Tourism granted industry status, amidst confusion

| 03 March 2000 22:54 IST

The unilateral decision of the state government to grant industry status to tourism may result in ultimately the tourist state losing on revenue count rather than earning anything, though the hotel lobby here has welcomed the decision.

It was passed by the cabinet recently, perhaps without giving deep thought to the whole issue of tourism, which has emerged as a backbone of Goan economy in the last two decades. The original decision, which was changed later, was to bring it into force from April.

"May be we have done a mistake by not applying our mind. We would now implement it only after studying the issue threadbare", admitted chief minister Francisco Sardinha as he could not provide satisfactory replies to a single query raised by journalists.

He has received objections not only from other corners but his own tourism minister Victoria Fernandes, who claims the cabinet note was put up by her cabinet colleague Alexio Sequeira, the industries minister, without even consulting the tourism department.

"No final decision would be taken in this regard without considering all pros and cons of it", states Fernandes, who is enraged over sidelining her while even moving a cabinet note. "It was put before us directly at the meeting", she states.

Sardinha did not even know who would get what benefits with the decision, except that the big hotels would be getting water and electricity at a much cheaper rate than the high commercial rates presently charged by the concerned departments to big star hotels.

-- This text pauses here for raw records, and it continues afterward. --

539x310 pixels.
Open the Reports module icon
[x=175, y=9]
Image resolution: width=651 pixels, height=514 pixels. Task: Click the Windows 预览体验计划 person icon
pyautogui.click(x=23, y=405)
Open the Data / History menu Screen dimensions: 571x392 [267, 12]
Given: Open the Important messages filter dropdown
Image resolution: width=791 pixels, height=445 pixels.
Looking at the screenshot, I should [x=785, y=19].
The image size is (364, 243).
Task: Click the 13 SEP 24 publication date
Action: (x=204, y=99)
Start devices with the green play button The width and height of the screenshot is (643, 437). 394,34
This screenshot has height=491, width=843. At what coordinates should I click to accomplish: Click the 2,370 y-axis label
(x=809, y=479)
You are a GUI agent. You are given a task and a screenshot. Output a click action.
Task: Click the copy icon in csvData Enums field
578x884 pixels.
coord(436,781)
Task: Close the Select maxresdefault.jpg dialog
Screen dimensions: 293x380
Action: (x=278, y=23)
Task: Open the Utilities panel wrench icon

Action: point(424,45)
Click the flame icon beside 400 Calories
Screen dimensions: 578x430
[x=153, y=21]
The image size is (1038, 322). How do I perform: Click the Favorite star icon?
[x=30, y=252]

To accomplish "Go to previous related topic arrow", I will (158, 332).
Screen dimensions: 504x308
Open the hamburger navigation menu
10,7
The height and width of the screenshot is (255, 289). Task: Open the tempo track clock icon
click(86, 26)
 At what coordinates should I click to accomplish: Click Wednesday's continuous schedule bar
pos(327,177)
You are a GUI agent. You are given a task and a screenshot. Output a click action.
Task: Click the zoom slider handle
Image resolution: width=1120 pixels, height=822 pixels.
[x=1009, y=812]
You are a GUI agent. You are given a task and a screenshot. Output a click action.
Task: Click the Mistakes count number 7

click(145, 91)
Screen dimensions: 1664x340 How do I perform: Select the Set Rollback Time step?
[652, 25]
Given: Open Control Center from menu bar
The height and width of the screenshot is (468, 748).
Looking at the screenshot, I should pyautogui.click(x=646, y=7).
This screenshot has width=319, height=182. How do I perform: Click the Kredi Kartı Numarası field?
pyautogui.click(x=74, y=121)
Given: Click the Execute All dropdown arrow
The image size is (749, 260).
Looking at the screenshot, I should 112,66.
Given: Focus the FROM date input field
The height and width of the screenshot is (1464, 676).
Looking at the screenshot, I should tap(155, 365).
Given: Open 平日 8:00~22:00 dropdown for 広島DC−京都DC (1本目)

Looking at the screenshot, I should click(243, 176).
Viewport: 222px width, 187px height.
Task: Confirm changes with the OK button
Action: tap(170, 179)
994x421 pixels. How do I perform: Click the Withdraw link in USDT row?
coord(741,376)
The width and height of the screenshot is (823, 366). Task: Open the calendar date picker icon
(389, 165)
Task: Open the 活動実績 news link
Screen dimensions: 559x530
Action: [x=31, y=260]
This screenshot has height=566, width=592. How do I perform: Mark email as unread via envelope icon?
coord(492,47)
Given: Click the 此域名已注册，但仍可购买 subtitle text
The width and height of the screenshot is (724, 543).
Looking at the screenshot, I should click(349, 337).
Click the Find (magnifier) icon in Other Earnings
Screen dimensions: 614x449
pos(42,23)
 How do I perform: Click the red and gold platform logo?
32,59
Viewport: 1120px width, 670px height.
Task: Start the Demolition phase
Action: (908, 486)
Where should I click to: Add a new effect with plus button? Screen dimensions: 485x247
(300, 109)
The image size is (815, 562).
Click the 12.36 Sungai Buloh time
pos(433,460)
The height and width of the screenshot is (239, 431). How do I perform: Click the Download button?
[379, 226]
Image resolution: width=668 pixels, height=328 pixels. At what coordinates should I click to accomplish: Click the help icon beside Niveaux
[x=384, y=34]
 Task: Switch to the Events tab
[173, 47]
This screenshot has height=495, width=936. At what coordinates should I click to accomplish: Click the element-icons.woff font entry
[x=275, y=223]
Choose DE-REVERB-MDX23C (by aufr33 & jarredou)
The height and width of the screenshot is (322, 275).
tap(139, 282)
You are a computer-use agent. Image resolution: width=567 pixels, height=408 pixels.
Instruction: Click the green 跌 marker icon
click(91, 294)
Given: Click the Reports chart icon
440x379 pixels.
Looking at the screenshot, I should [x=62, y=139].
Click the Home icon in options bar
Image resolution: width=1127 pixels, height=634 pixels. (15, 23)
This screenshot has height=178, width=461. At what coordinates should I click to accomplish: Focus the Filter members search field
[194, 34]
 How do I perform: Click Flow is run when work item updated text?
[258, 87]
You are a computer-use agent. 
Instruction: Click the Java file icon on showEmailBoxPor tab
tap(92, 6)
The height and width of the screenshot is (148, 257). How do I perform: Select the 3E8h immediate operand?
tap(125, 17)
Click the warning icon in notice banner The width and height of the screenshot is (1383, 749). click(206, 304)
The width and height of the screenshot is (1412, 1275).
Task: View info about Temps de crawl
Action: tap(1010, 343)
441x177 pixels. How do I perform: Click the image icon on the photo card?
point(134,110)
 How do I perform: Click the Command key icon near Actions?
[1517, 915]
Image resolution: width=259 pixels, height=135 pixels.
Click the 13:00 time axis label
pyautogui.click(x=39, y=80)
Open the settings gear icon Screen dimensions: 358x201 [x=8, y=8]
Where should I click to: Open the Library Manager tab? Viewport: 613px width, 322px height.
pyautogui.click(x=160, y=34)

Surprisingly, though the cabinet has decided not to scrap the luxuries tax imposed on hotels, the industry strongly feels that it needs to be rationalised immediately. "If you are not scrapping it, at least rationalise it", says Dattaraj Salgaoncar, president of Goa Chamber of Commerce and Industry.

"I am strongly opposed to it since such a status means nothing but sops. Rather than benefiting, the state would lose due to this decision", observes Dr Wilfred de Souza, former chief minister, who has been the tourism minister for the longest term in the past.

While Goa would lose on revenue generation from water and electricity after granting industry status for tourism, the state may lose annual revenue of around Rs 16 crore on luxury tax since such taxation has no place in industry. The industry, obviously, is in no mood to pay such a tax.

The industries minister however strongly proposed it while pointing out that the neighbouring Maharashtra state has already granted such a status while the central government has also been pressurising Goa in this regard.

It also appears that the government has not given any thought to which other sectors the status would apply except the hotel industry while hospitality sector includes private transport like taxis, travel and tourism agencies and even the electronic amusement provided here in the name of casinos.

"Right now it would apply to only the hotel industry. We cannot think of other sectors at this stage", quips chief secretary Ashok Nath. He has proposed that the implementation be done in stages, after examining each aspect, including the imposition of luxury tax.

"It should apply to all the tourism-related activity", feels Salgaoncar, who is however unable to tell how Goa could accommodate more hotels when beach tourism has reached a saturation point here while the policy on developing hinterland tourism has merely remained a paper policy.